Crumple zones are safer than "rigid" steel. The passenger area in a modern car stays rigid, the front and rear ends crush in, absorbing the impact, slowing the car more gradually and keeping the people safe. It is simple, throw your "common sense" away and know this, a 2004 car is safer than every 70s car. Doesn't matter how strong an old car is. At highway speed, SOMETHING has to give and I would rather the front end crush in than the passenger area (where I am sitting).
I have seen what happens when older cars run into modern "safe" cars in my life and the results contradict what you just said. Sure modern cars are safer if you hit a wall head on etc.etc. But when a much bigger and much heavier older car hits a newer car the newer car gets turned into a crumpled up piece of foil. I do agree that older cars aren't particularly safe, but I wouldn't say that newer cars are all that much better.
I would like to add that in high speed impacts, new cars are a lot safer then older cars are, but new cars are also more costly to repair. I had a 72 Dodge Dart and at slow speeds I hit a Lexus, and the Lexus has severe damage where as my car only had a little spot of paint on the bumper.
This doesn't mean that at low speeds old cars are safer, it just means they don't sustain as much costly damage and are frequently still drivable where as a new car would be in the shop. Safety wise new cars always win, but in repairs, old cars don't have the same damage.
Well, there you go. An old car that gets in an accident is more likely to still be drivable.

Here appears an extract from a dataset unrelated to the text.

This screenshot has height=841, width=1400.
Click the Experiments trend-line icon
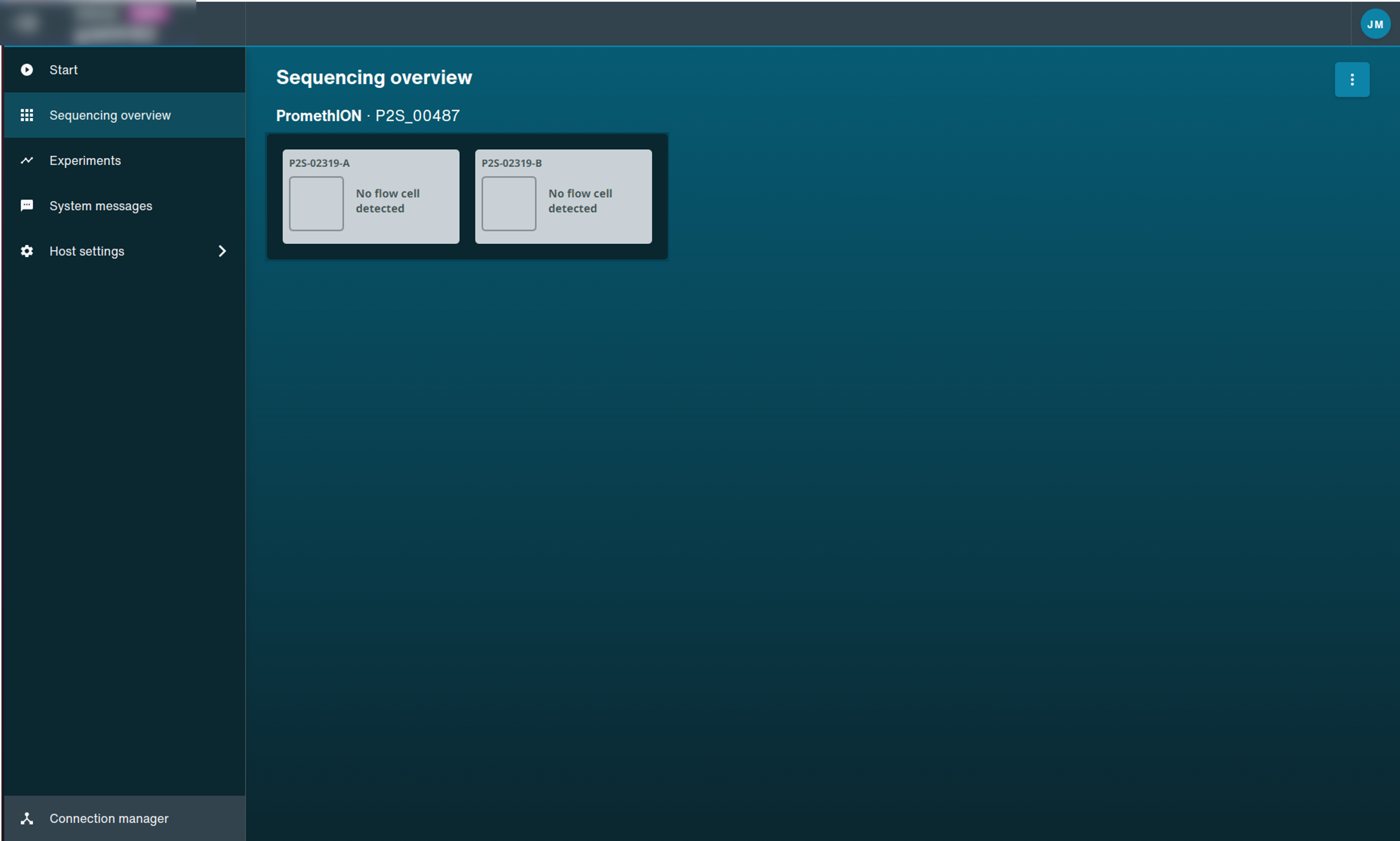tap(26, 160)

Too bad you would be less likely to be in any condition to still drive it tho.
That would have been hilarious to see the top-of-the-line Lexus taken down by the lowly '72 Dart! Your experiences certainly match what I've seen--'83 Diplomats knocking Hondas right out of their ball joints leaving the wheels laying in the street, and the Dodge drives away unscathed; '72 Newports getting sideswiped by new Oldsmobiles, with the result that the Chrysler had a small dent and the Oldsmobile had the whole front end caved in. I've seen the same examples over and over! Even so, there's that faction that will continue to preach how new cars are made so much better, and imports have such higher quality than junky old American cars. Let them rant, I guess.

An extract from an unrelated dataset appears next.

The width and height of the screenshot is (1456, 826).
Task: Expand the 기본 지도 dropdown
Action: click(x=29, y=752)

Back in the late 70's when my mom was driving a mid-70's Honda Civic CVCC, she got rear-ended by an old guy in a Lincoln Continental at relatively low-speed. The Lincoln was basically unscathed, while the Civic had minor damage to the rear, and my mom suffered whiplash.
BTW, I think modern cars are safer for drivers and passengers than older cars. Extreme imaginary example car crash (medium force) : 1955 Bel Air vs. 2005 Taurus. Relatively the same size.
Bel Air: no seat belts, no power brakes or ABS, etc. Sure, the outside might be all right, but the inside occupants would get shaken around/thrown through windshield/suffer major whiplash, possibly be killed, etc.
Taurus: HAS seatbelts, power/ABS brakes, airbags, crumple zones, etc. Sure, the Taurus may LOOK all crushed and crumpled and broken, but the passengers (assuming they wear seatbelts and have not de-activated the air bags) would suffer minor to medium injuries and would likely still be alive.
I agree that an older car feels safer at slow speeds, but at an accident over 40 MPH I'd feel a lot safer with airbags and such.